If pictures appear, leave them out, and return exactly the lines from the one holding "Where should I" through the last line of the listing below.

== Segment start ==

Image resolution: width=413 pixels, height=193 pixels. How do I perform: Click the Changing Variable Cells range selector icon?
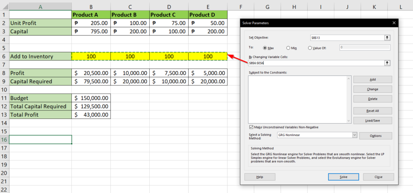pyautogui.click(x=387, y=63)
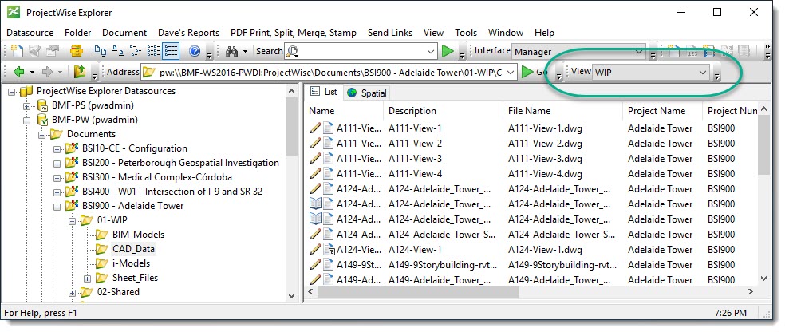Click the blue Help question mark icon
Screen dimensions: 785x332
tap(195, 52)
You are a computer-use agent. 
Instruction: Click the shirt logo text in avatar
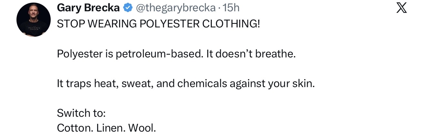[34, 29]
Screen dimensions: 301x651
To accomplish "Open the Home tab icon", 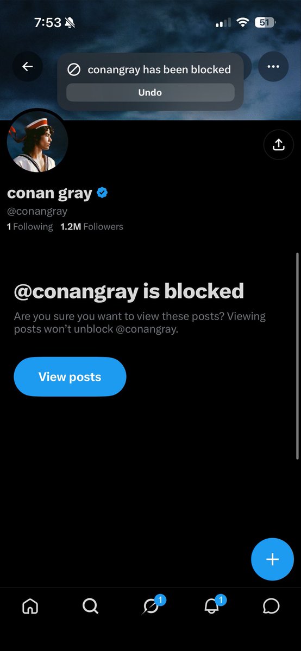I will click(x=30, y=606).
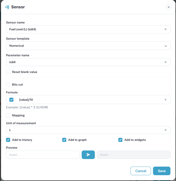The width and height of the screenshot is (176, 181).
Task: Enable Reset blank value checkbox
Action: [8, 72]
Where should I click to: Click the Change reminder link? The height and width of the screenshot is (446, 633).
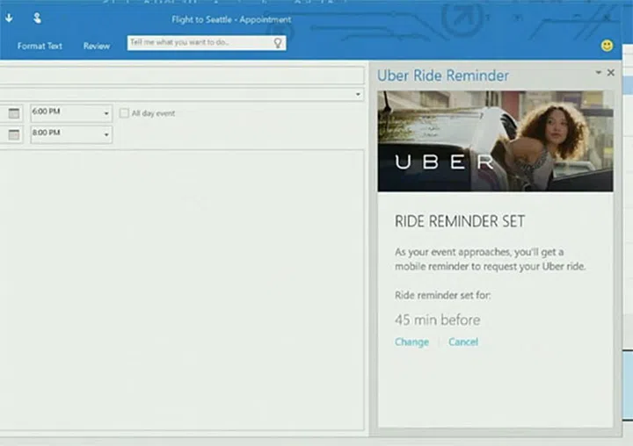[411, 342]
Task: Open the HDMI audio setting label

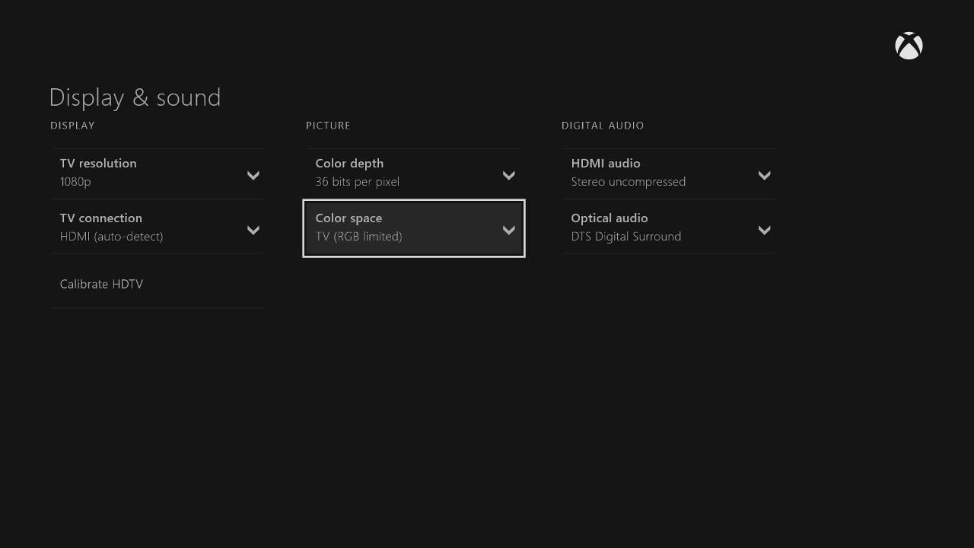Action: point(606,163)
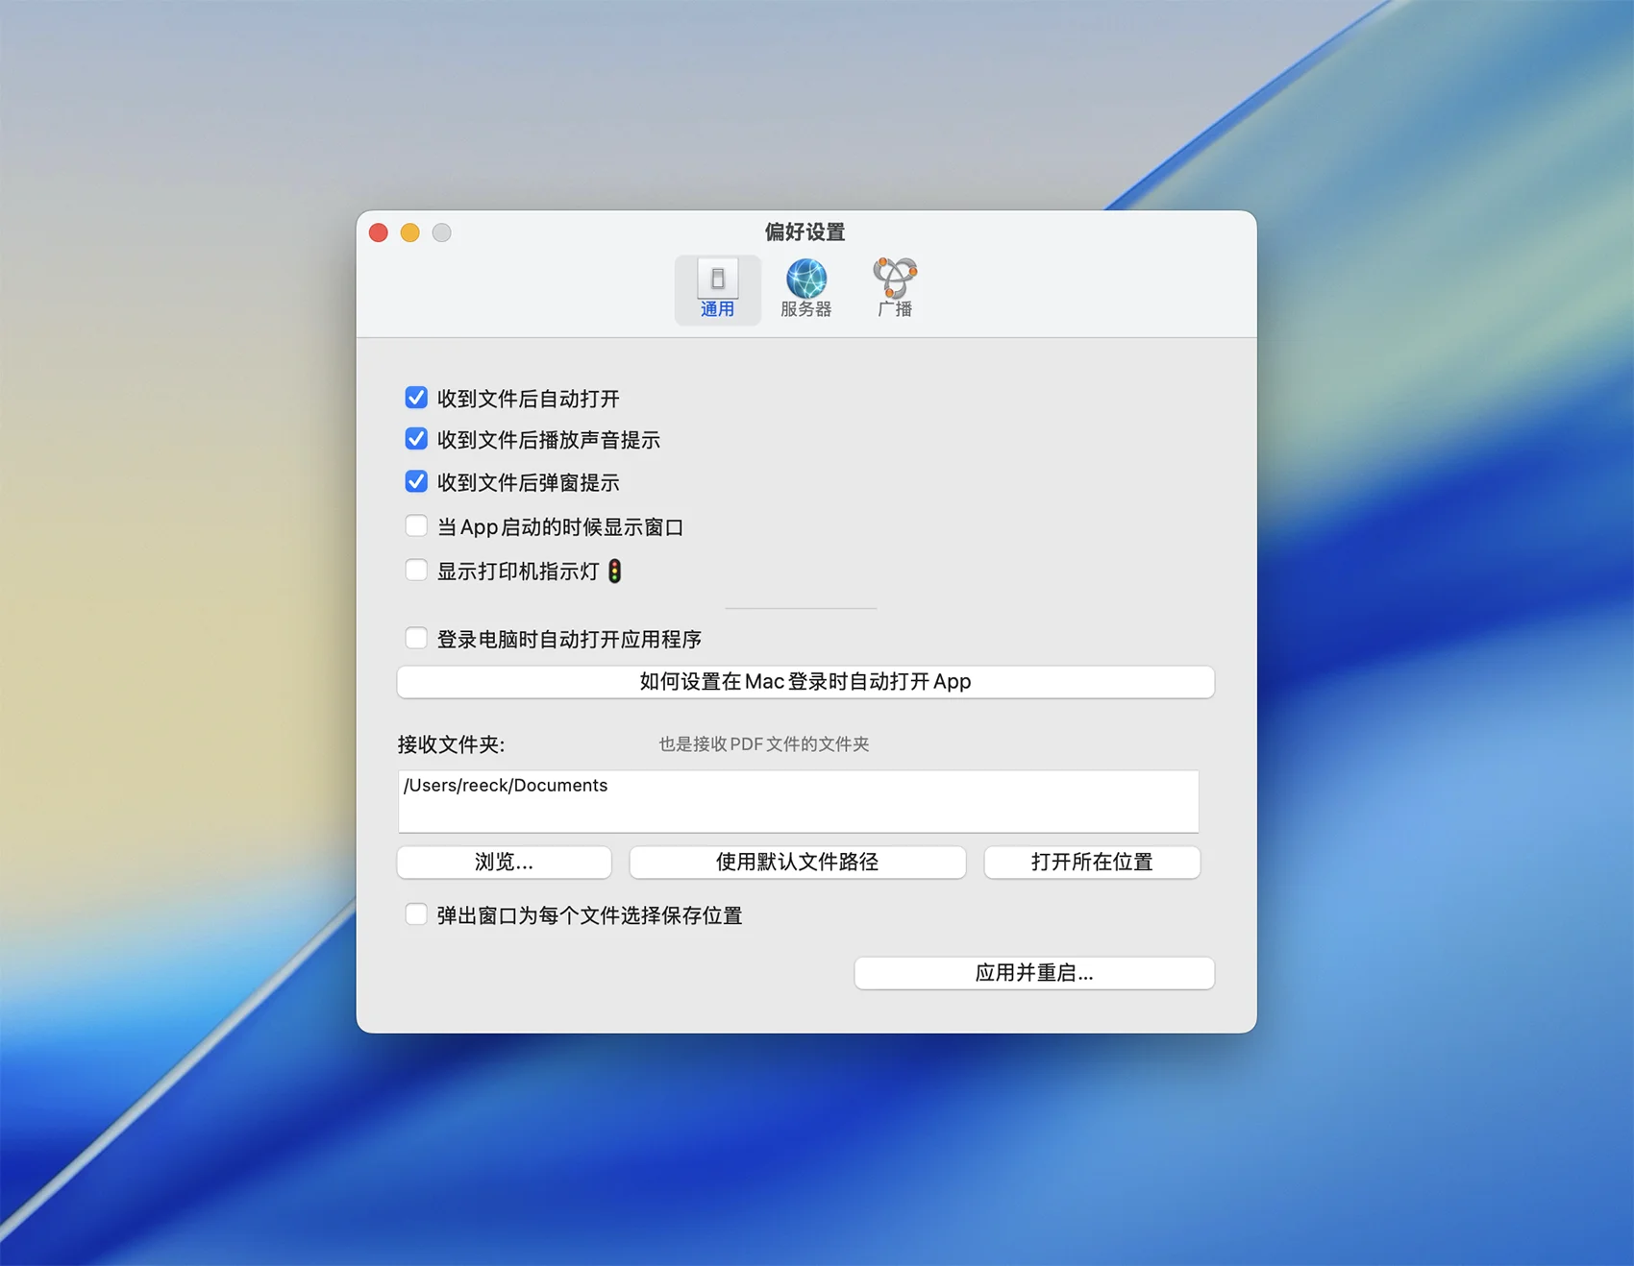The width and height of the screenshot is (1634, 1266).
Task: Close the 偏好设置 window with red button
Action: pos(379,232)
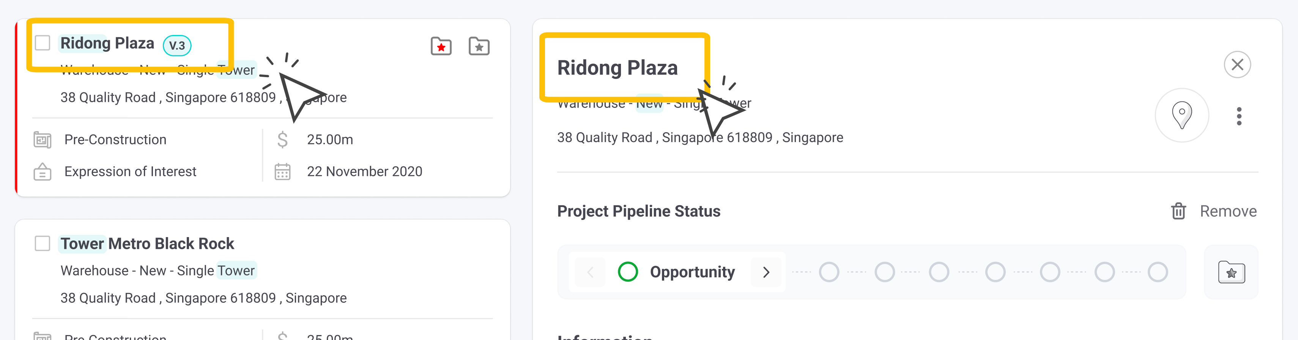Image resolution: width=1298 pixels, height=340 pixels.
Task: Click the grey star folder icon on Ridong Plaza card
Action: (x=479, y=46)
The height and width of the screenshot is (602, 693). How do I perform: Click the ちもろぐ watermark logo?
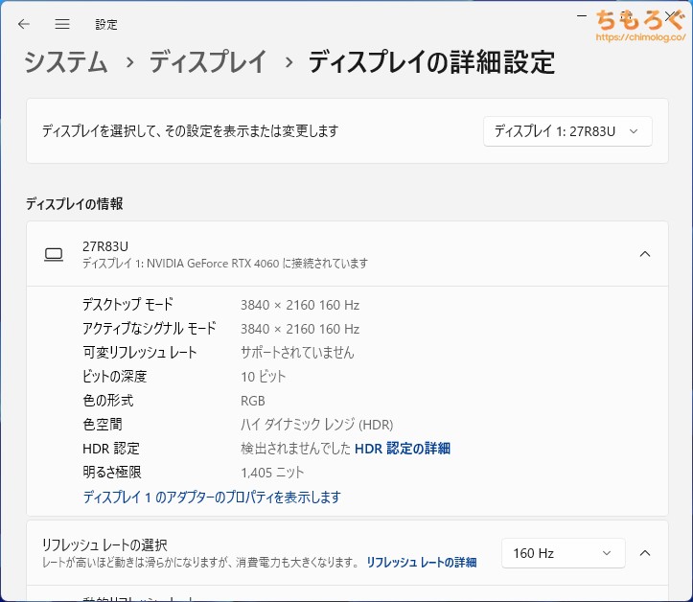[x=638, y=21]
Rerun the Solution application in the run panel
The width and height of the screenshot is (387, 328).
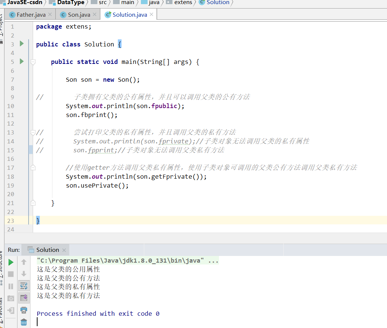pyautogui.click(x=10, y=262)
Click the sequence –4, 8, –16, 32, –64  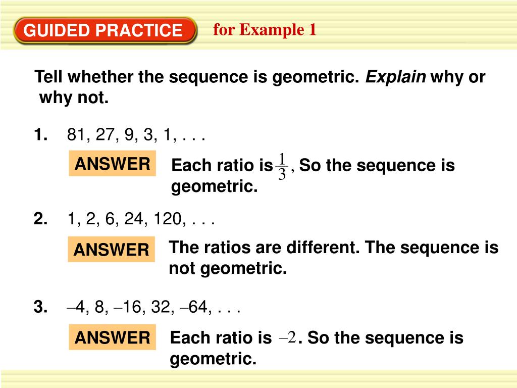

== Segment end ==

» Answer to this problem:
Where should I click to: Click the Change reminder link? The height and width of the screenshot is (446, 633).
[411, 342]
Task: Open the HDMI audio setting label

Action: point(606,163)
The width and height of the screenshot is (1634, 1266).
Task: Close the 偏好设置 window with red button
Action: pos(379,232)
Image resolution: width=1298 pixels, height=340 pixels.
Task: Click the grey star folder icon on Ridong Plaza card
Action: (x=479, y=46)
The height and width of the screenshot is (602, 693). How do I perform: Click the ちもろぐ watermark logo?
[x=638, y=21]
Rerun the Solution application in the run panel
The width and height of the screenshot is (387, 328).
pyautogui.click(x=10, y=262)
Click the sequence –4, 8, –16, 32, –64  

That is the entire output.